# Gestellte Aufgabe 1
Nenne alle untergegangenen ägyptischen Städte, die im Text über Franck Goddio namentlich erwähnt werden.
# Gestellte Aufgabe 2
Prüfe anhand des Textes über Franck Goddio, ob die folgenden Aussagen zutreffen, und antworte jeweils mit Ja oder Nein samt den entscheidenden Worten des Textes als wörtliches Zitat.
(a) Die Funde sind bis Anfang September im Berliner Martin-Gropius-Bau zu sehen.
(b) Goddio hat den Standort von drei versunkenen Städten entdeckt.
(c) Die Städte sind vor weniger als 500 Jahren im Meer verschwunden.
# Gestellte Aufgabe 3
Wodurch sind die Städte laut dem Text über Franck Goddio im Meer verschwunden?

# Dokumenttext
● ● ● ● ●
Als wahrhaftige Entdeckungen gelten nur solche, die die halbe Menschheit in ihren Bann ziehen. Sie sind rar gesät, finden sich meist nur hoch oben und ganz tief unten – genauer: im Weltraum, unter der Erde und tief unter Wasser.

Franck Goddio ist unter der Wasseroberfläche fündig geworden. Dank der Schätze aus den untergegangenen ägyptischen Städten Alexandria, Kanopus und Heraklion wurde er endgültig zu einem Popstar der Wissenschaft. Noch bis Anfang September sind die wunderbaren Funde im Berliner Martin-Gropius-Bau zu bestaunen, die Goddio und sein Team aus den Fluten des Mittelmeers gehoben haben. Goddio hat nicht nur einmalige Kunstwerke entdeckt, sondern den Standort zweier versunkener Städte noch dazu. Es sind legendäre Stätten, über die die antiken Schriftsteller berichtet haben, Städte, die vor über 1.000 Jahren durch Bodenabsenkungen und Erdbeben in der See verschwanden. Die Funde umfassen eine Periode von 15 Jahrhunderten: von der Zeit der letzten Pharaonen über den Aufstieg der ptolemäischen Könige zur römischen Herrschaft und, darüber hinaus, bis zur christlichen Spätantike und dem Beginn islamischer Herrschaft.
● ● ● ● ●
# Gegebene Zeilen
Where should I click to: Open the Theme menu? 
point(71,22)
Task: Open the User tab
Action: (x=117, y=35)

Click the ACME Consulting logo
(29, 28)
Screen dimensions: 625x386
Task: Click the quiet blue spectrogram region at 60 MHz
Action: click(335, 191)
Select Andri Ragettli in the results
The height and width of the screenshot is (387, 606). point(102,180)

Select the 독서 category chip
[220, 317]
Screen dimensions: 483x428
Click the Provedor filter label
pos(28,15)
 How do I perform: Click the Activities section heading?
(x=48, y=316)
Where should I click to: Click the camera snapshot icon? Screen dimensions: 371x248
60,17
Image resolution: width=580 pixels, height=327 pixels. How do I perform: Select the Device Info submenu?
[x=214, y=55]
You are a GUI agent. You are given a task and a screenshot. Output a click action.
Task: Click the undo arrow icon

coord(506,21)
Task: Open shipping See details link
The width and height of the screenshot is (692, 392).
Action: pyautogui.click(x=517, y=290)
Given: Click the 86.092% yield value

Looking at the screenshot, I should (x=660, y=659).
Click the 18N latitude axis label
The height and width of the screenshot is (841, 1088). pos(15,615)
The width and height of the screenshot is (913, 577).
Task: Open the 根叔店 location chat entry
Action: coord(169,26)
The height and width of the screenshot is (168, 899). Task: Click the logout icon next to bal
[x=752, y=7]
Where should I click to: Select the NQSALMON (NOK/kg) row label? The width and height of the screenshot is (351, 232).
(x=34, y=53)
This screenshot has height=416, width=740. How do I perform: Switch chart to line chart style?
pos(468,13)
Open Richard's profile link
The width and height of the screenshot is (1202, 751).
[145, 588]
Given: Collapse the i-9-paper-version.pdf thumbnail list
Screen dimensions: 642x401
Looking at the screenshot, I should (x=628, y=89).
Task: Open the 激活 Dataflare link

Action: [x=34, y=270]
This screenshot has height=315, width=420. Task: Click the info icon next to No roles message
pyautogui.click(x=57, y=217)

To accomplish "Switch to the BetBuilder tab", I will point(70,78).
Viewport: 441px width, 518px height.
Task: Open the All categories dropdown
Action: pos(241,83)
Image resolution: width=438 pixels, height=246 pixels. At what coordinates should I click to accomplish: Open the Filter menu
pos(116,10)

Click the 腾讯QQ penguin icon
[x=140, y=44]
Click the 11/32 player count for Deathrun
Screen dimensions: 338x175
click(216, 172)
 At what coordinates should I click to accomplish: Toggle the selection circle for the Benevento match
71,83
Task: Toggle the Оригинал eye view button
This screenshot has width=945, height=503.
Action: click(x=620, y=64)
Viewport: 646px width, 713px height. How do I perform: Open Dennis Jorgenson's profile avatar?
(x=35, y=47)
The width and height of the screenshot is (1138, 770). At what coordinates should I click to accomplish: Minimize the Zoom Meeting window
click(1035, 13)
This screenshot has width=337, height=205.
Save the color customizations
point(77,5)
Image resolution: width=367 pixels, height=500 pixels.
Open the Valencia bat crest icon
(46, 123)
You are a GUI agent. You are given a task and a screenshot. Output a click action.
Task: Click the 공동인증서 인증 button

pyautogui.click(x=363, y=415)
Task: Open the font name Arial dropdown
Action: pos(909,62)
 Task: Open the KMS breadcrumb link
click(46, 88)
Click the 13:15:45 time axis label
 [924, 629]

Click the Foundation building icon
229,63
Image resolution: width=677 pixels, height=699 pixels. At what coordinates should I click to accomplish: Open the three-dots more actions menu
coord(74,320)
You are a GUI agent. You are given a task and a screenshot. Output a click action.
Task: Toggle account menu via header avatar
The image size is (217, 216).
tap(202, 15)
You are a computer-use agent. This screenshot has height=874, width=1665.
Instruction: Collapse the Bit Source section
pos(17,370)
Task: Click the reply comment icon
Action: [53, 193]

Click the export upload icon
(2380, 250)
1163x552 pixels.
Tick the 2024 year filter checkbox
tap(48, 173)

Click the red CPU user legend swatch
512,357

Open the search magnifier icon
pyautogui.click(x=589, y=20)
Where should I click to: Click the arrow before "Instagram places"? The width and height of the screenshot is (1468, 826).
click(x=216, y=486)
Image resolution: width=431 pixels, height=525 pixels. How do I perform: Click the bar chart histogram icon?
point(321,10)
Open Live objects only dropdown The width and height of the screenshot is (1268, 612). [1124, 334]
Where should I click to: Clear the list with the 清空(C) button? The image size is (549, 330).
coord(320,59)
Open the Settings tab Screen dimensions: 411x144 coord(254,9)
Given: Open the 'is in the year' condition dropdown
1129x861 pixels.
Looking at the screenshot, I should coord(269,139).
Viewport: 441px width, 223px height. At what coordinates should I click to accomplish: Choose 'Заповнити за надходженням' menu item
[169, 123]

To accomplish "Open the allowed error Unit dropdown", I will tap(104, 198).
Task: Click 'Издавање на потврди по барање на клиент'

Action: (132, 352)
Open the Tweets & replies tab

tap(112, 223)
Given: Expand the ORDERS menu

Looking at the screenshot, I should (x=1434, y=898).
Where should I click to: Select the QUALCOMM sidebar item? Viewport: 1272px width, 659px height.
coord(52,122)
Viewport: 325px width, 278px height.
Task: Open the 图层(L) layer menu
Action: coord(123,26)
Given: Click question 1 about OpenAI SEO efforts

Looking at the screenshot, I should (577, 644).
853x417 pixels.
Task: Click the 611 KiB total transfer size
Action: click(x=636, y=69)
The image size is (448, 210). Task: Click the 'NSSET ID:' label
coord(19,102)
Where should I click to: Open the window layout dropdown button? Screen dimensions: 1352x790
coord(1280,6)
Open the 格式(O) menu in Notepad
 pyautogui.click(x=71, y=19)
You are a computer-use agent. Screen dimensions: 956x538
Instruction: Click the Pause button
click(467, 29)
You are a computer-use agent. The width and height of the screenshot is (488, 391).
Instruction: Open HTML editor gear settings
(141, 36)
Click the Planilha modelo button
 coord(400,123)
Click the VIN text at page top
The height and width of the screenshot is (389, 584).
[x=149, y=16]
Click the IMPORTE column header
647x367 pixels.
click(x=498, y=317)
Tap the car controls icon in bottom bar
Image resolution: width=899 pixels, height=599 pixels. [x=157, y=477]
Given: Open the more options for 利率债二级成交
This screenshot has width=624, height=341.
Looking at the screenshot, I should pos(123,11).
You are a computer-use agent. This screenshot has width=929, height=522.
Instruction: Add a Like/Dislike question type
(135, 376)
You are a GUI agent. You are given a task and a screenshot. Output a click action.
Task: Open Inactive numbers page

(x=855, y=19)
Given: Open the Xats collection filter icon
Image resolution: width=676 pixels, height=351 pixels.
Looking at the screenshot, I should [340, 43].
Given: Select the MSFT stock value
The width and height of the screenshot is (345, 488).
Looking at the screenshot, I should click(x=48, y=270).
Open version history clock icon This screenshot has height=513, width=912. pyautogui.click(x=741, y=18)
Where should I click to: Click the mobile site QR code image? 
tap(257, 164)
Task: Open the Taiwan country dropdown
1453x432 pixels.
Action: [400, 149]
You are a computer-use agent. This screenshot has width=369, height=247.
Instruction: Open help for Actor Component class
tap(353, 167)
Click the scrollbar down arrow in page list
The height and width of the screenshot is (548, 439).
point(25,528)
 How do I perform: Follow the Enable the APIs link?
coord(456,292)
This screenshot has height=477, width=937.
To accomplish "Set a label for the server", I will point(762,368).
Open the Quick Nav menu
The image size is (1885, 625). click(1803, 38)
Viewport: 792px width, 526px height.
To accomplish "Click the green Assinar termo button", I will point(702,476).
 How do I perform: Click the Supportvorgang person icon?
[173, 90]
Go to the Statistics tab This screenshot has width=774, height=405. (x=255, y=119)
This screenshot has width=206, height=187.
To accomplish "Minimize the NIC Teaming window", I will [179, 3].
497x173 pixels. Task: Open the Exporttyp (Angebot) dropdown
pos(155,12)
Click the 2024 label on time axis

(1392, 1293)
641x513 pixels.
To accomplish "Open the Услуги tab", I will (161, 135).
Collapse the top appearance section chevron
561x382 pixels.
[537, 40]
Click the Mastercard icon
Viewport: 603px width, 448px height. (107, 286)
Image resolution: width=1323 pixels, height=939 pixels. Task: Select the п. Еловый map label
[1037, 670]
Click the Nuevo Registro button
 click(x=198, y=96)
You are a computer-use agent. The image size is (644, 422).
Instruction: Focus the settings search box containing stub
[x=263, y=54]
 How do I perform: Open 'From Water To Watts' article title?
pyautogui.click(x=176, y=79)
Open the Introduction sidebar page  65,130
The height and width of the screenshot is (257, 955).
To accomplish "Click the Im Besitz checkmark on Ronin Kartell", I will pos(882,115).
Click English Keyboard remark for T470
● ● ● ● ●
# Richtige Ausgabe 1
Alexandria, Kanopus, Heraklion

# Richtige Ausgabe 2
(a) Ja – „Noch bis Anfang September sind die wunderbaren Funde im Berliner Martin-Gropius-Bau zu bestaunen“
(b) Nein – „den Standort zweier versunkener Städte noch dazu“
(c) Nein – „vor über 1.000 Jahren durch Bodenabsenkungen und Erdbeben in der See verschwanden“

# Richtige Ausgabe 3
Durch Bodenabsenkungen und Erdbeben.